Foi com medo do ranço da ditadura que Ramati se escondeu em seu próprio mundo. Retornou ao Brasil pelo Rio Grande do Sul. Se readaptou em Santana do Livramento e retornou a Minas. Na mineira Sabará viveu como hippie, fazendo artesanato. Um mineiro se passando por gaúcho em Minas. Perdeu seus sonhos, sua juventude e deixou porte da vida numa névoa de segredos e mistérios, só agora revelados. 

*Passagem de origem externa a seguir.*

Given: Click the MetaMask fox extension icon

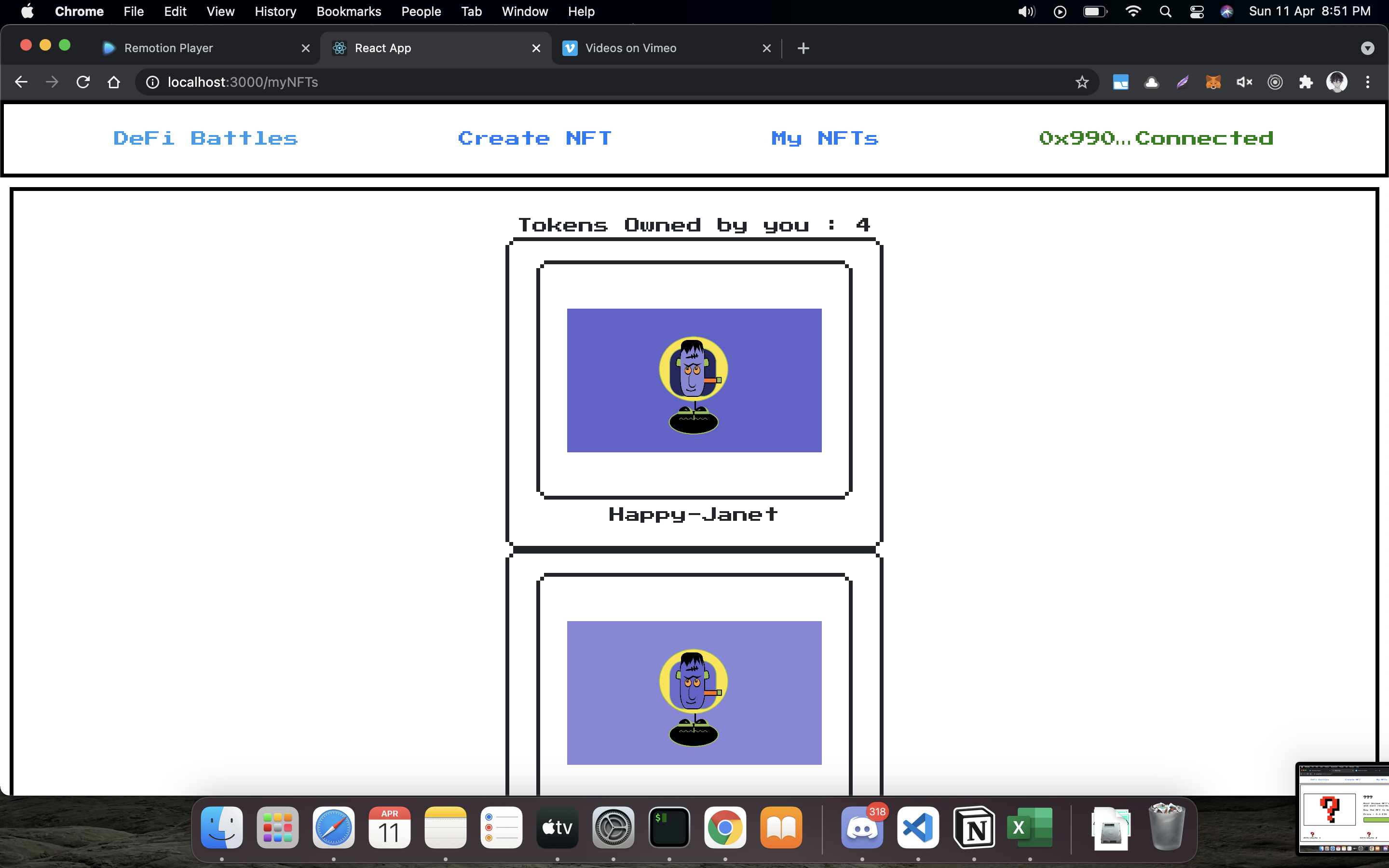Looking at the screenshot, I should pyautogui.click(x=1213, y=82).
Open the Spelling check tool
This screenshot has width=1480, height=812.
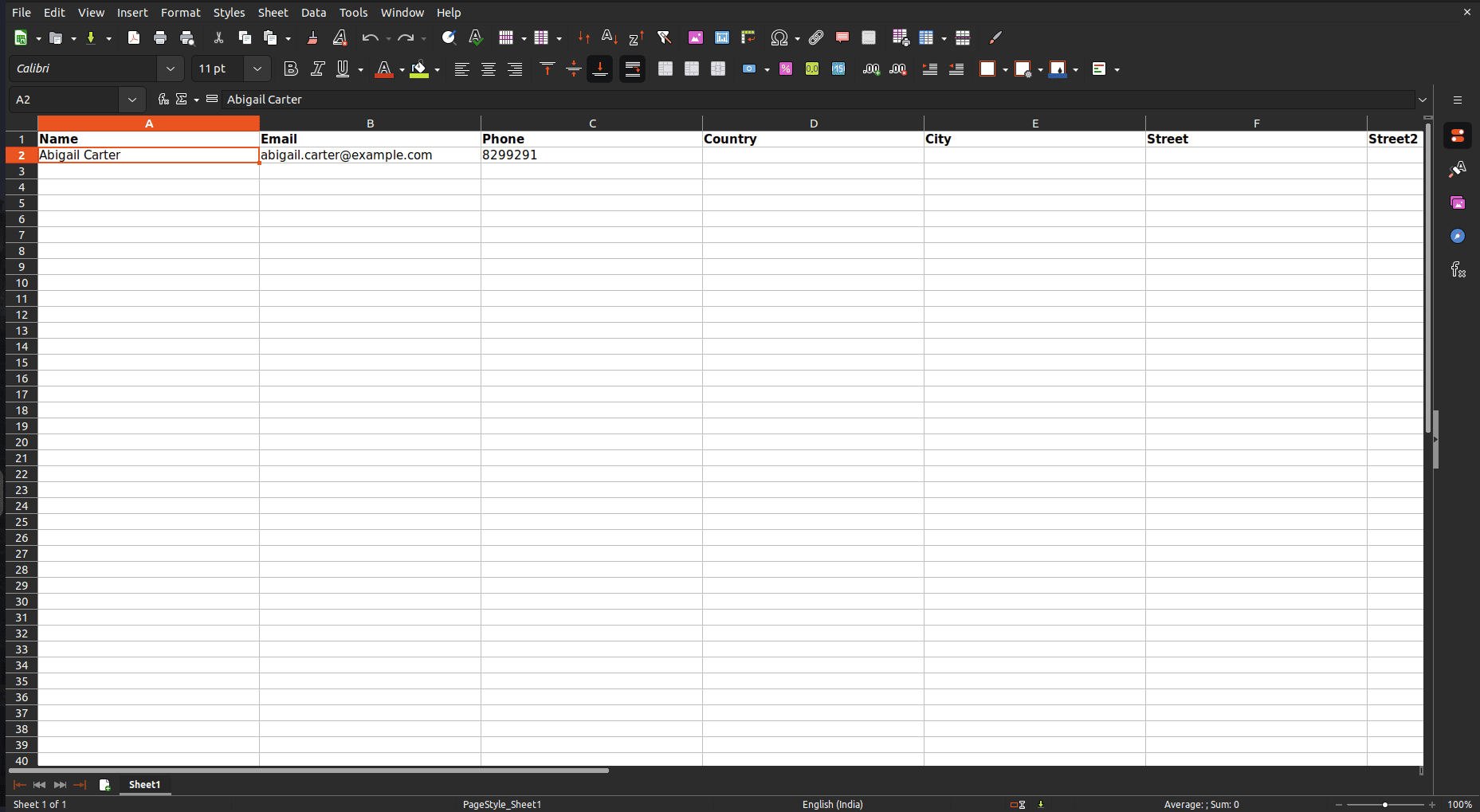475,37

O jovem Itamar não assistiu os pais no leito da morte nem pôde sepultá-los. Só pôde abraçar irmãos e amigos e ser o verdadeiro Itamar Alves dos Santos, 38 anos depois de desaparecer e ser dado como morto. Até então foi lembrado apenas como mais uma das centenas de vítimas da Ditadura Militar.
NO SOFRIMENTO DO ANONIMATO, A PROTEÇÃO À FAMÍLIA 
Itamar Alves dos Santos voltou a ser Ramati em julho de 2005 quando sua sobrinha, Roberta Lopes Alves, 20, filha de seu irmão Roberto Alves, 53, o localizou em Franca após intensa pesquisa que incluiu órgãos de segurança, entidades de direitos humanos, empresas por onde o “jovem anarquista” havia trabalhado, a Polícia Federal, a Justiça Militar e a internet. 

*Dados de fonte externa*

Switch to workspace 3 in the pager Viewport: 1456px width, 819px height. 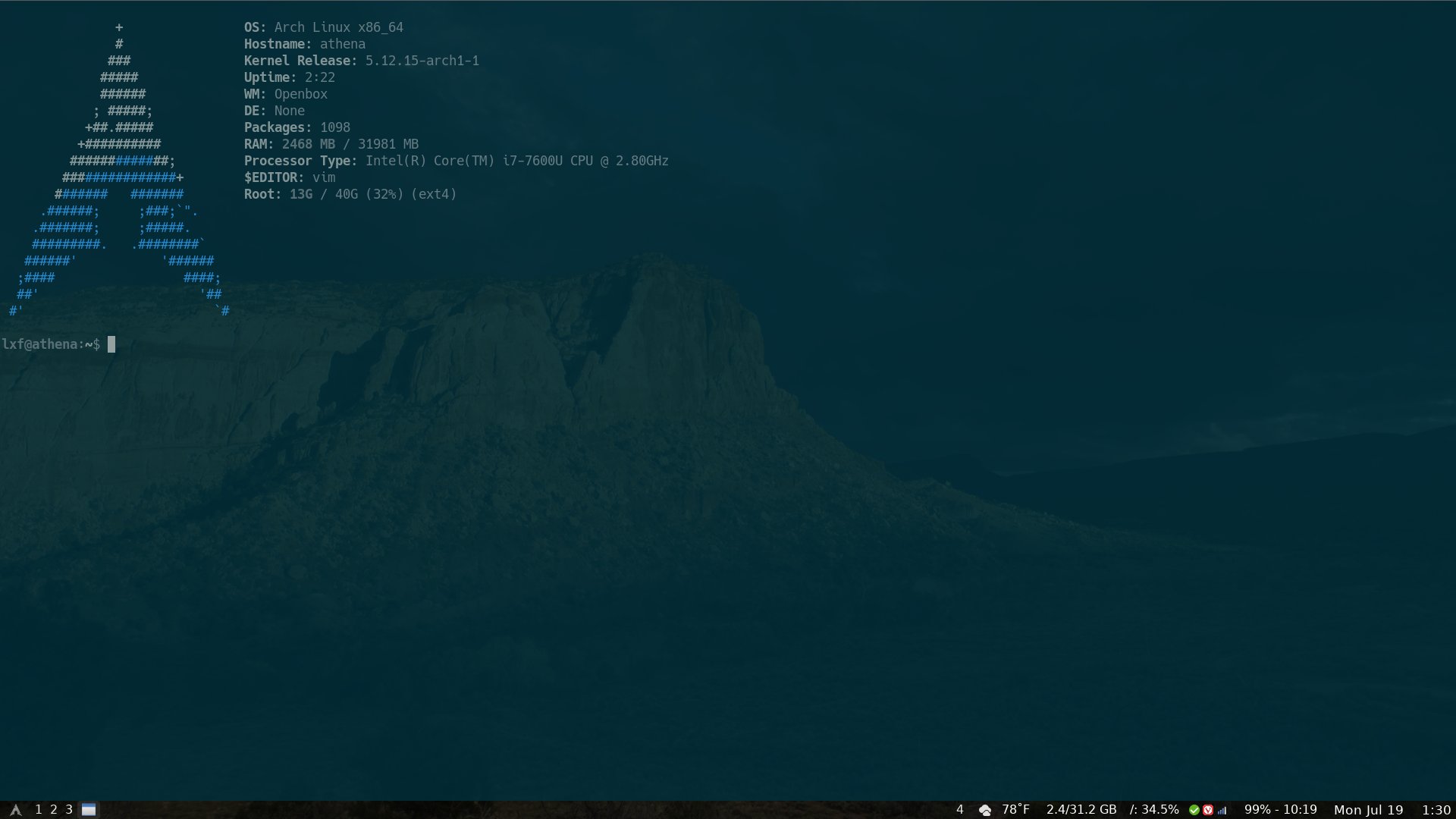pos(67,809)
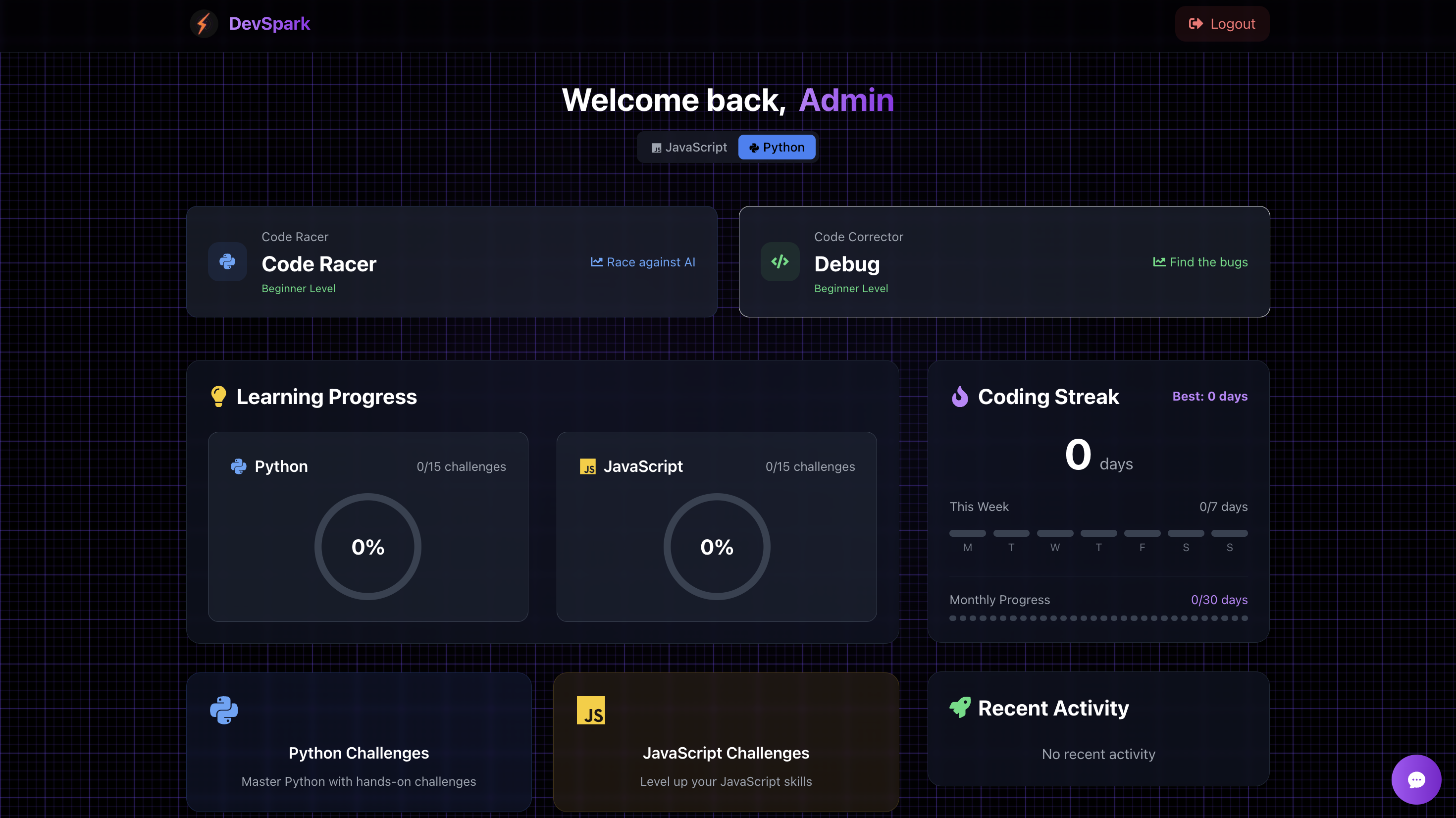1456x818 pixels.
Task: Click the large Python icon in Python Challenges
Action: 224,710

Por eliminação de homônimos chegou ao telefone de Itamar. A primeira ligação durou 40 minutos e ambos choraram a maior parte do tempo, trocando informações contidas pela distância e pelo anonimato.
“Fiquei surpreso com aquilo tudo. Estava no trabalho e de repente alguém me liga dizendo ser de Juiz de Fora. Jamais podia imaginar que era um parente à minha procura”, explica Itamar. O ex-militante de esquerda jamais podia imaginar que era um parente que sequer conhecia, à sua procura. “Estava sem contato com eles desde dezembro de 1967. Ninguém tinha notícia se eu estava no Brasil ou se estava vivo”.

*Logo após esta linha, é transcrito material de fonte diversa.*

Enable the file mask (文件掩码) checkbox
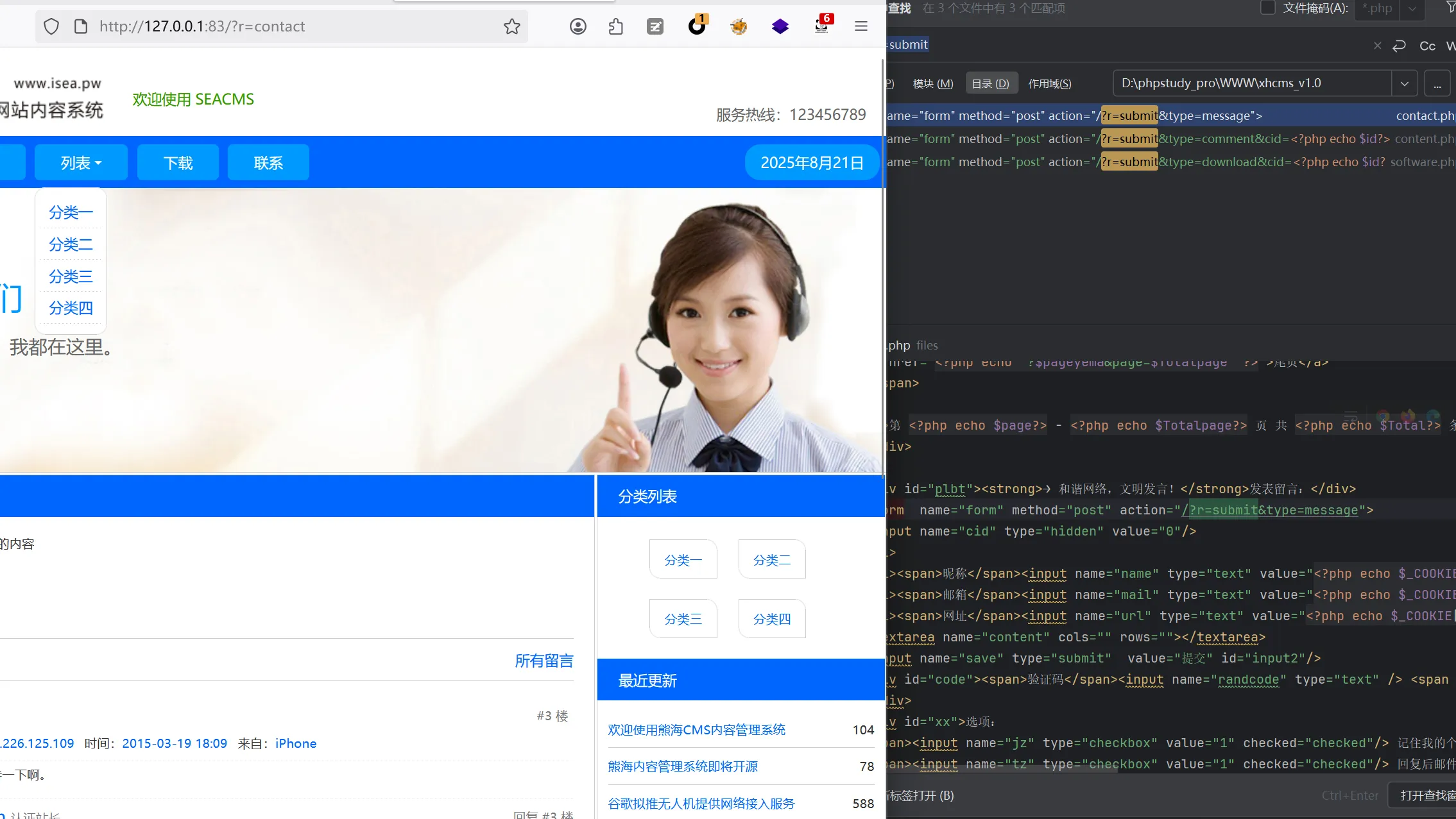The height and width of the screenshot is (819, 1456). [x=1267, y=8]
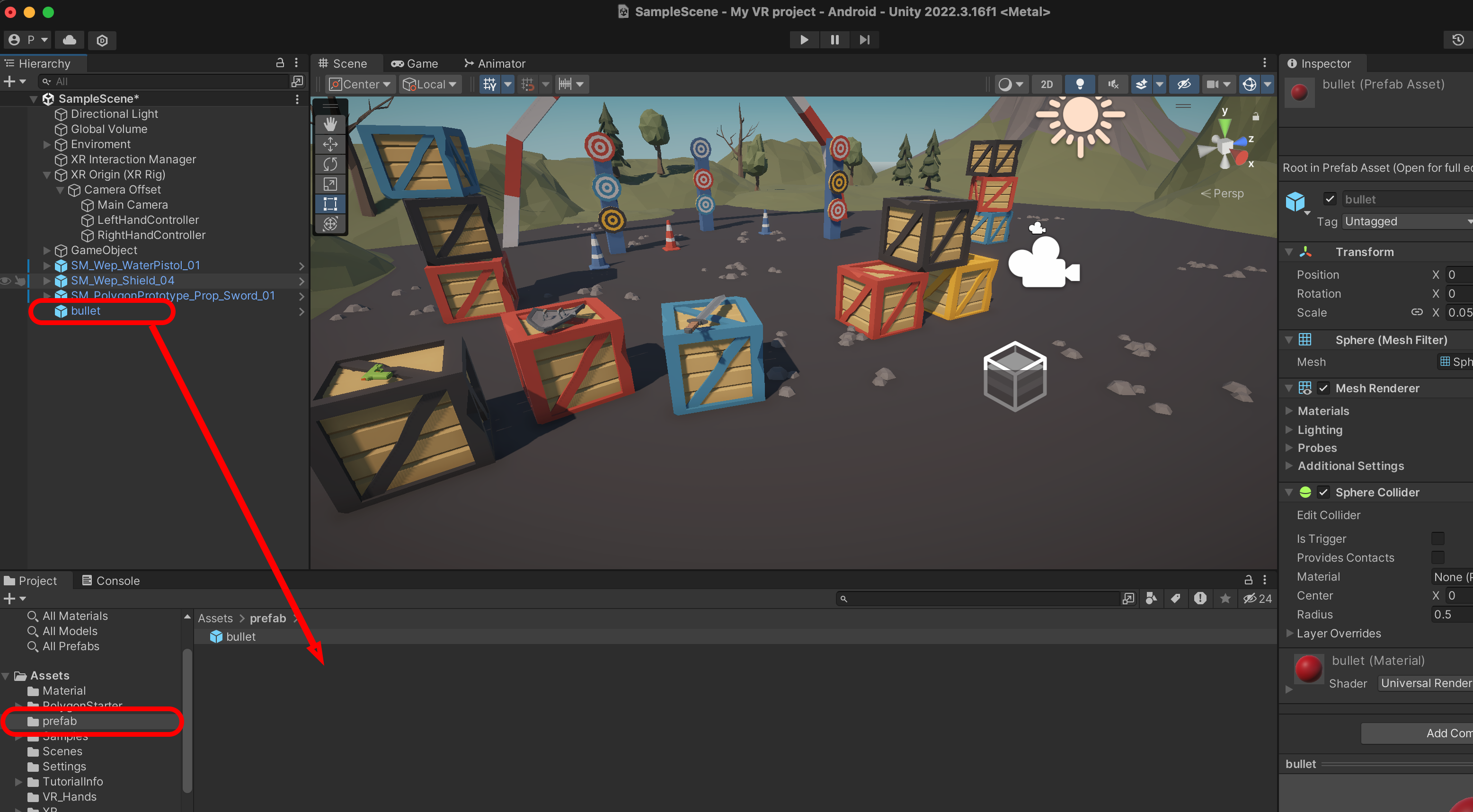Expand the Enviroment hierarchy item
Viewport: 1473px width, 812px height.
(47, 144)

“Saudade sempre tive, mas como fui preso, perseguido, torturado e considerado subversivo, afastei-me, porque nunca quis colocar ninguém de minha família em perigo, Segundo meus irmãos, minha mãe morreu sonhando rever-me um dia”, conta.
Itamar ainda se emociona do primeiro contato após 38 anos: “Minha sobrinha Roberta me devolveu o que eu havia perdido em relação à minha família: a esperança de reencontrar meus irmãos e amigos, além de poder me abrir com minha esposa e meus filhos”.
Em 1986 o sofrimento da distância chegou ao ápice. Por meio de contatos que eu tinha cheguei a ser informado da morte de minha mãe. “Chorei por uma semana, escondido dos colegas de trabalho, da mulher e dos filhos. Queria muito ter ido ao enterro, mas temia ser seguido e colocar em risco a vida dos familiares”. 
A anistia a presos e exilados políticos havia chegado em 1979, mas Itamar, sete anos depois ainda desconfiava dela e só acreditou mesmo em liberdade em 1989, já no governo Collor. “Foi quando as coisas se distenderam de verdade”, diz.
Itamar diz que ainda hoje sente insegurança e que durante o exílio, tanto fora quanto dentro do Brasil, passou aniversários e noites de Natal sozinho. “Em cada uma dessas datas sonhava abraçar pais e irmãos, mas não podia sequer imaginar se caso descobrissem o endereço deles”.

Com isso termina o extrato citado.